The selfie here is an auto-affectation mechanism. This unusual mixture of the distant gaze of the digital and technical apparatus which seems to feel instead of viewing and the humanization of personalized self-portrait, which originates from Renaissance’s self-fashioning, could be exceptionally characteristic of more complex ways to make time, to quantify the self and discipline the body.
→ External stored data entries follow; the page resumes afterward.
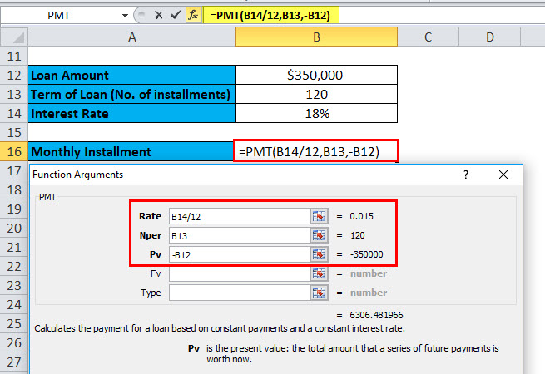Click inside the empty Fv input field
Viewport: 545px width, 374px height.
pyautogui.click(x=238, y=273)
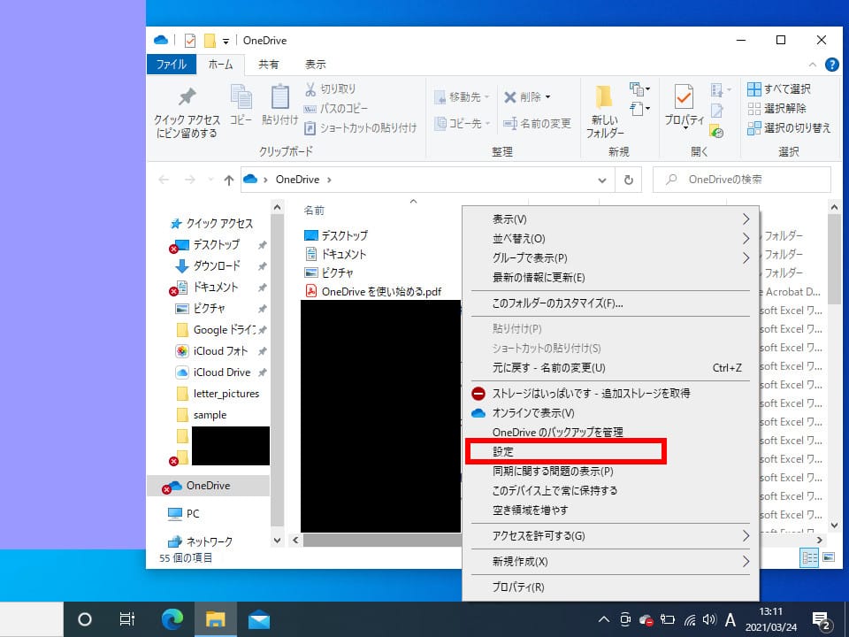This screenshot has height=637, width=849.
Task: Click the OneDrive cloud icon in sidebar
Action: [x=176, y=485]
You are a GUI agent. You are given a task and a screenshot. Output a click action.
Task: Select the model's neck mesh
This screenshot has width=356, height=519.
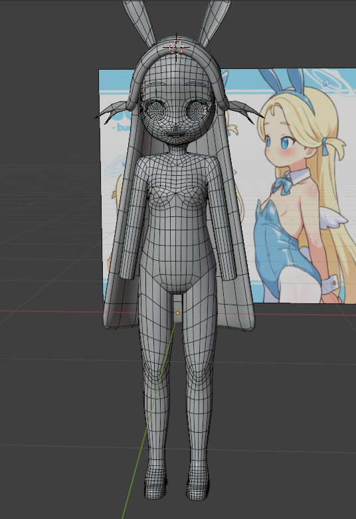177,151
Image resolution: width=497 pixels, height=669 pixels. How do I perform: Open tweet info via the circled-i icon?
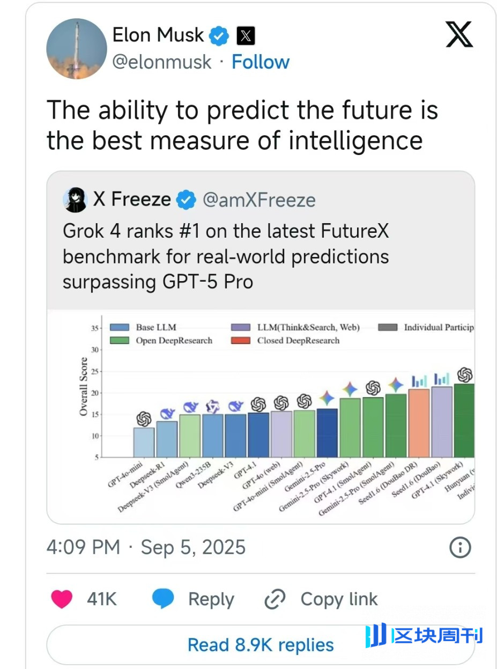pyautogui.click(x=459, y=547)
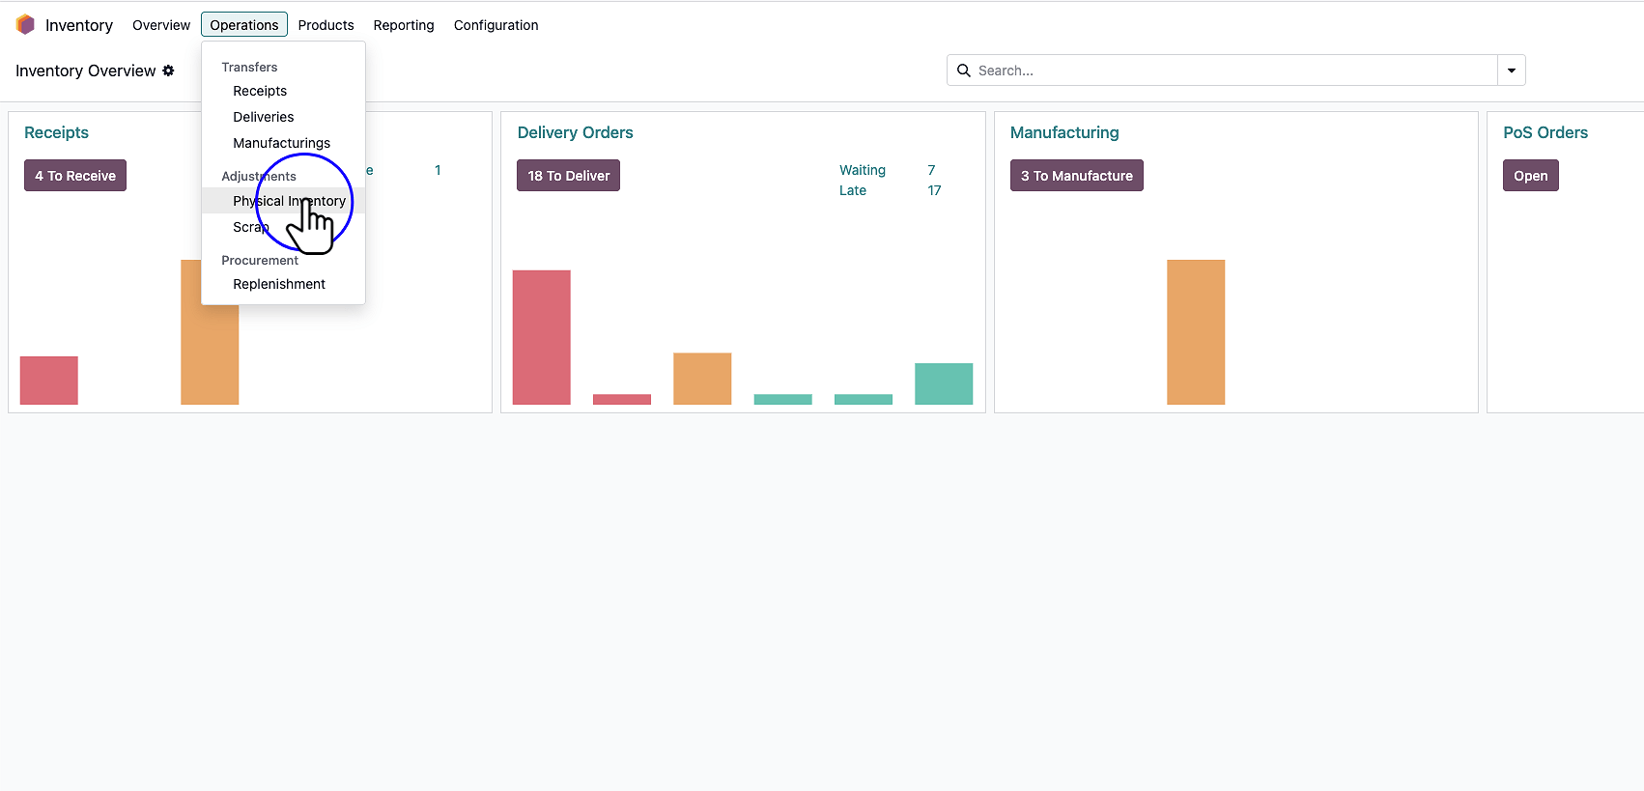This screenshot has height=791, width=1644.
Task: Click the search magnifier icon
Action: pyautogui.click(x=963, y=71)
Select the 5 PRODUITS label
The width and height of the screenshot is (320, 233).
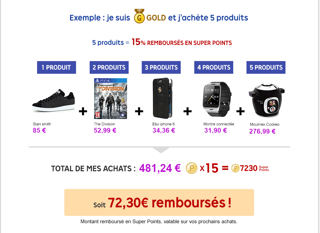[x=266, y=67]
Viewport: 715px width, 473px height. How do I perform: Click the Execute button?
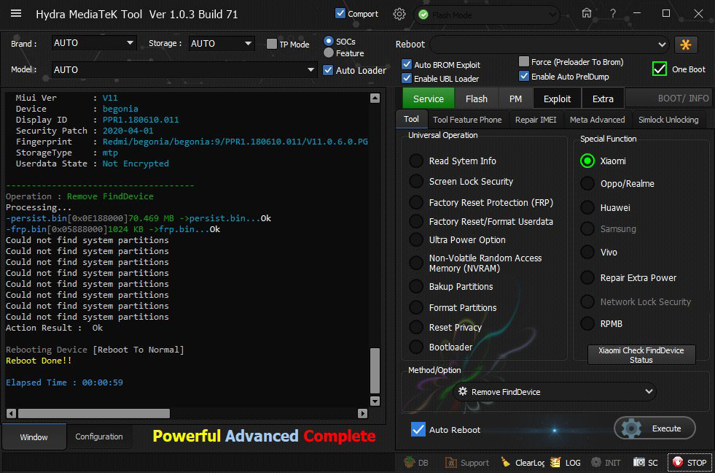655,428
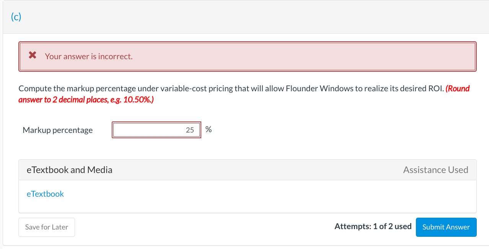The width and height of the screenshot is (489, 249).
Task: Click the Your answer is incorrect message
Action: click(x=89, y=56)
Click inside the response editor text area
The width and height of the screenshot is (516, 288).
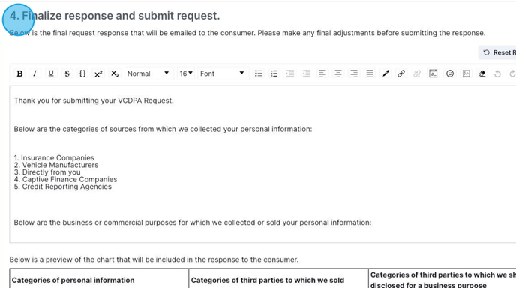click(263, 164)
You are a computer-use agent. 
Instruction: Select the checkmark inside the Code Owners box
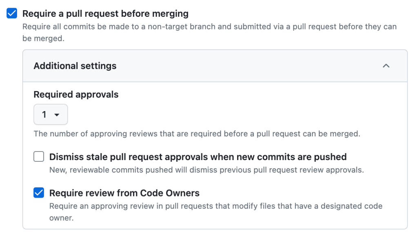coord(38,192)
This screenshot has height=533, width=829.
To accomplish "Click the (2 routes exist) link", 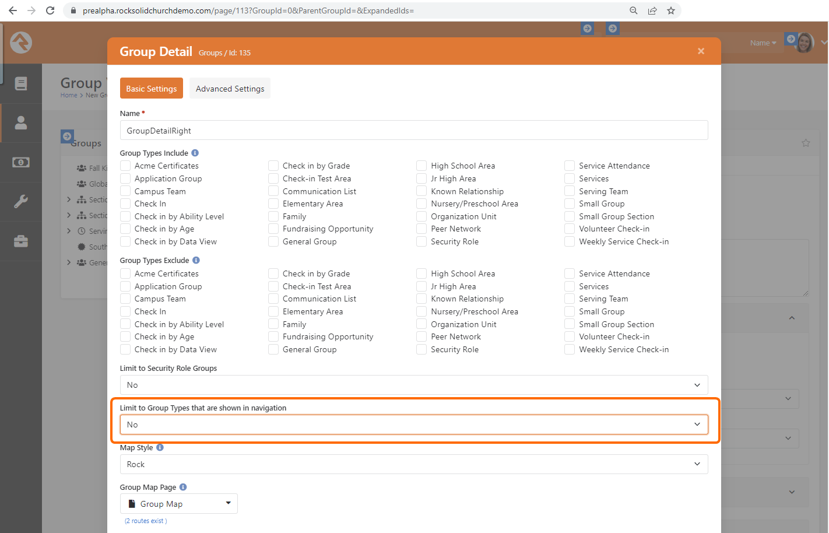I will (145, 521).
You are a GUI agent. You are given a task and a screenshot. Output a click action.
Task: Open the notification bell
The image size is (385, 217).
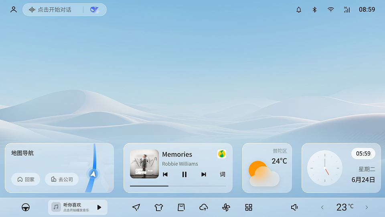point(299,10)
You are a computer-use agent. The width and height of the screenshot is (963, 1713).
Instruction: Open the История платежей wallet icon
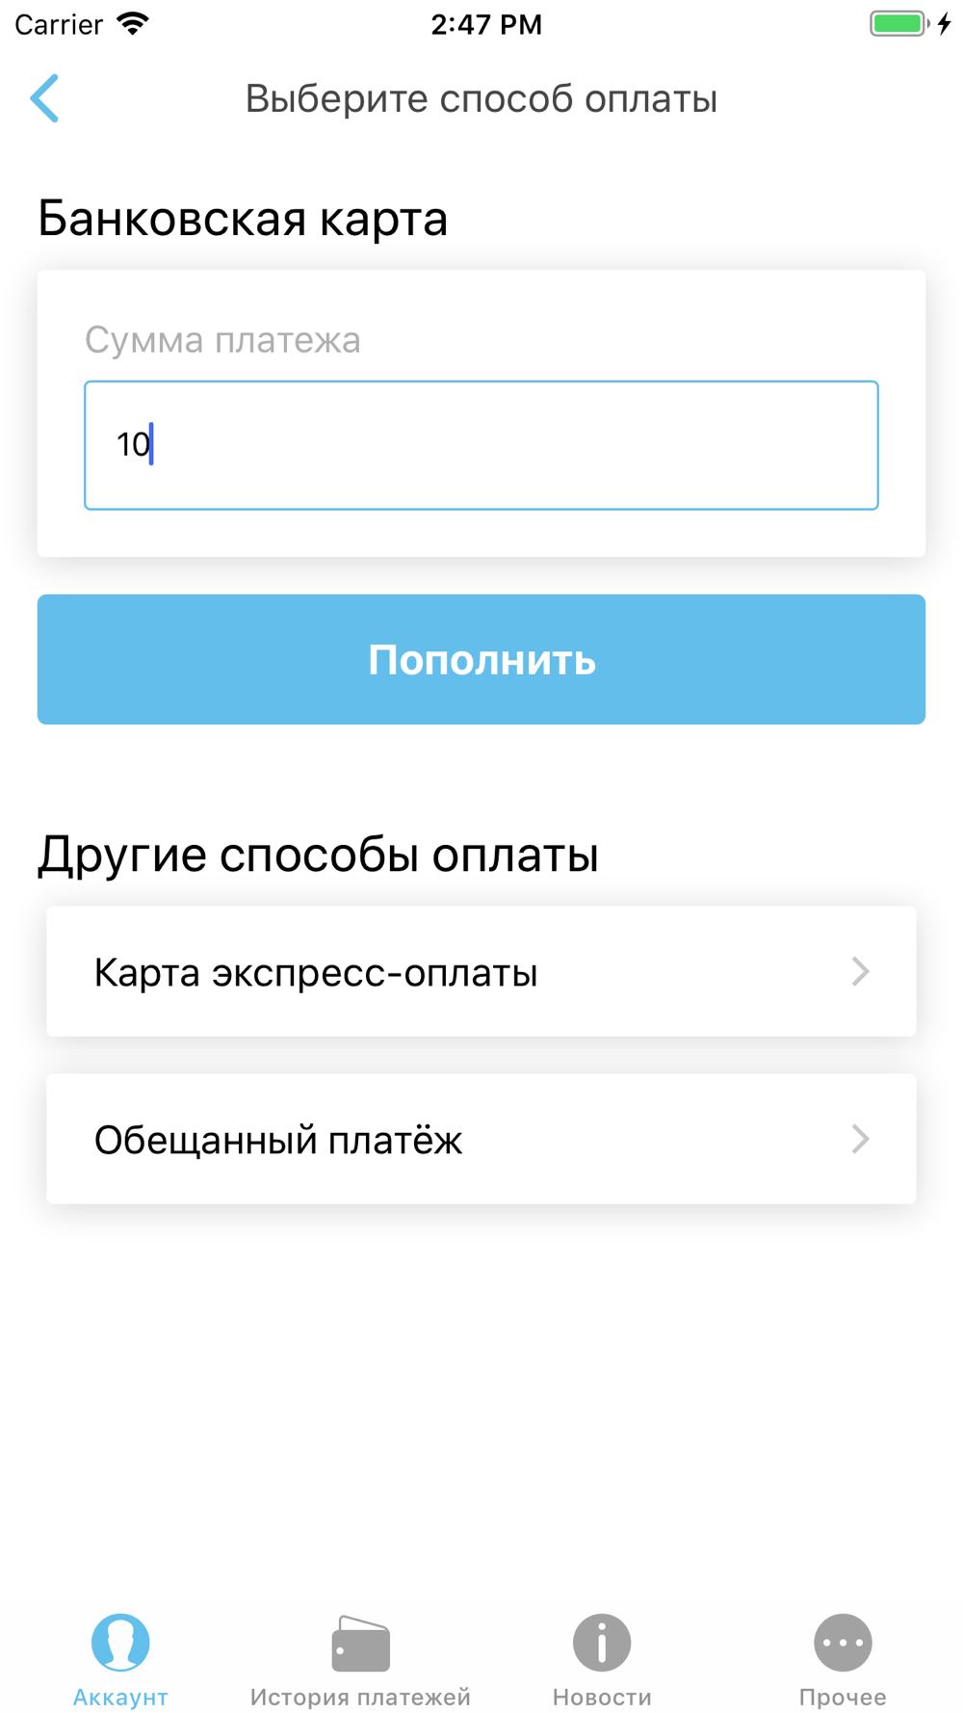(360, 1644)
As frequently happens with new trends, writers and art critics like Stephen Marche dismissed the idea of selfies being considered as a form of art. However, the democratic photographic art-form and the digital revolution of social-networks and selfies have created a new audience of performers. Selfies could be a form of art experimentation enjoyed and practiced by all as Lenin would have liked it or as Beuys envisioned it. Here, the non-traditional selfie is a different kind of art, it is not the artwork itself it is just the means of production. We ponder upon that. We consider the unfeeling mechanisms that are more than seeing, but are feeling. We look at the semiotics of seeing and consider autoaffectation as a continuation of theory of gaze. We look at the works as photographs that one can hear without making a sound, hinting notes of violence and hazards.”